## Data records
- - -

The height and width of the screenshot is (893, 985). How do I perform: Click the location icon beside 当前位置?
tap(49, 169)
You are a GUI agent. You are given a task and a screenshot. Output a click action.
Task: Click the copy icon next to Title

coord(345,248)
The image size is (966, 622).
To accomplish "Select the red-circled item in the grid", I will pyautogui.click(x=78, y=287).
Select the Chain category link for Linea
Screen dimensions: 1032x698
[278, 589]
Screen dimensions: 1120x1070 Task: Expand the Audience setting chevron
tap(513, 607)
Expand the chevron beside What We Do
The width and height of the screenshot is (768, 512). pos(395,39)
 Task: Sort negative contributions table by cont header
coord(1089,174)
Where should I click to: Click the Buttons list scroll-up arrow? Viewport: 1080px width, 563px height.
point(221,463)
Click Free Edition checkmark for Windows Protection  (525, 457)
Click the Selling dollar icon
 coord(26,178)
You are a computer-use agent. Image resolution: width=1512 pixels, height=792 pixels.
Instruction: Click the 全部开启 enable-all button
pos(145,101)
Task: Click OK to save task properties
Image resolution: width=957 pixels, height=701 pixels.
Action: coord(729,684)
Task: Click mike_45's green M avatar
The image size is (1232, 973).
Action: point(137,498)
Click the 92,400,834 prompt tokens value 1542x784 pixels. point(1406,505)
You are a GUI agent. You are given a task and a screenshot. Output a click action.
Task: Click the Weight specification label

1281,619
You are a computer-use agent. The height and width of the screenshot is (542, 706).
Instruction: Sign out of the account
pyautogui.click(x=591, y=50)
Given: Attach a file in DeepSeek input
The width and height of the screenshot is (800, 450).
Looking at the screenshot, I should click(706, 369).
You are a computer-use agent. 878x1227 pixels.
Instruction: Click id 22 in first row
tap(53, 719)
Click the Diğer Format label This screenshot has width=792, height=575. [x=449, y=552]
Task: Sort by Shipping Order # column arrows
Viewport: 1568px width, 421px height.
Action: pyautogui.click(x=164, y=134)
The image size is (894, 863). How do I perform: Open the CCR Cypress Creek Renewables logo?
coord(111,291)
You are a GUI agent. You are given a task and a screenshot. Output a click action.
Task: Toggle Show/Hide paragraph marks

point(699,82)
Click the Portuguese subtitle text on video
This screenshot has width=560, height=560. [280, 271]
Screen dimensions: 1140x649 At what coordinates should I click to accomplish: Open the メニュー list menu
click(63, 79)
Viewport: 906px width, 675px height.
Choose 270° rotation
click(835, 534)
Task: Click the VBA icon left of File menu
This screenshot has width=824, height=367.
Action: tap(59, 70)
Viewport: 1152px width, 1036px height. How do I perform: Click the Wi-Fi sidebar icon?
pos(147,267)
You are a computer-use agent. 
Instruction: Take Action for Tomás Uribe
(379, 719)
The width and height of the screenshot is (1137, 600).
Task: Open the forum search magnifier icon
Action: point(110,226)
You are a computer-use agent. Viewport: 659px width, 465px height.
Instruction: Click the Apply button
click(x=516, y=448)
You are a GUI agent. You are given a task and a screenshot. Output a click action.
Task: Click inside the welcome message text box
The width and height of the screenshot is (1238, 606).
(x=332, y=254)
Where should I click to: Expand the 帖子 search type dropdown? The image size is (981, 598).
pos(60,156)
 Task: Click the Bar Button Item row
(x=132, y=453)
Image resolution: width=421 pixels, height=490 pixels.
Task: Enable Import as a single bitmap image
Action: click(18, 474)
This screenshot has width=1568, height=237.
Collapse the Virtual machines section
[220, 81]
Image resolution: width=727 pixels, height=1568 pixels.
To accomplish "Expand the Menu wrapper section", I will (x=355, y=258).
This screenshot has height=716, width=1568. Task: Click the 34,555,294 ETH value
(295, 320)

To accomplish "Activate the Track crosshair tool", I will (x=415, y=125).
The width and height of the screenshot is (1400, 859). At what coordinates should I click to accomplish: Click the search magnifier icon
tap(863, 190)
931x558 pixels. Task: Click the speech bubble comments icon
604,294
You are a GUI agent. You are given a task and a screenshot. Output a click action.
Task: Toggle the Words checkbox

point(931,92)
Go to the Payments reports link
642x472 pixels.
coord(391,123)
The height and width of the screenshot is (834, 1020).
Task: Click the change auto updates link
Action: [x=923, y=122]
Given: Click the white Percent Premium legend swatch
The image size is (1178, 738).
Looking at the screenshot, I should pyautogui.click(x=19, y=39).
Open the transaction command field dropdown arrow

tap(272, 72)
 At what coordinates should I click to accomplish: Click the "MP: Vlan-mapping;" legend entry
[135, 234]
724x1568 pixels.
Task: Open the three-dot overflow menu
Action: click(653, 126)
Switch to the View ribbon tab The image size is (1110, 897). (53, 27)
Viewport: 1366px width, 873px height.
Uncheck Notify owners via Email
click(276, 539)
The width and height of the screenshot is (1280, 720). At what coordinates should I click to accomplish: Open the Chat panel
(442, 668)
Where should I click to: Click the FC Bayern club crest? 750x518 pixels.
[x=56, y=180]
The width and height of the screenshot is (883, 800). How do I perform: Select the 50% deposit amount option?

- - -

## Problem
Say the number of lines in the entries that have the string "Select", and only that.

## Your solution
3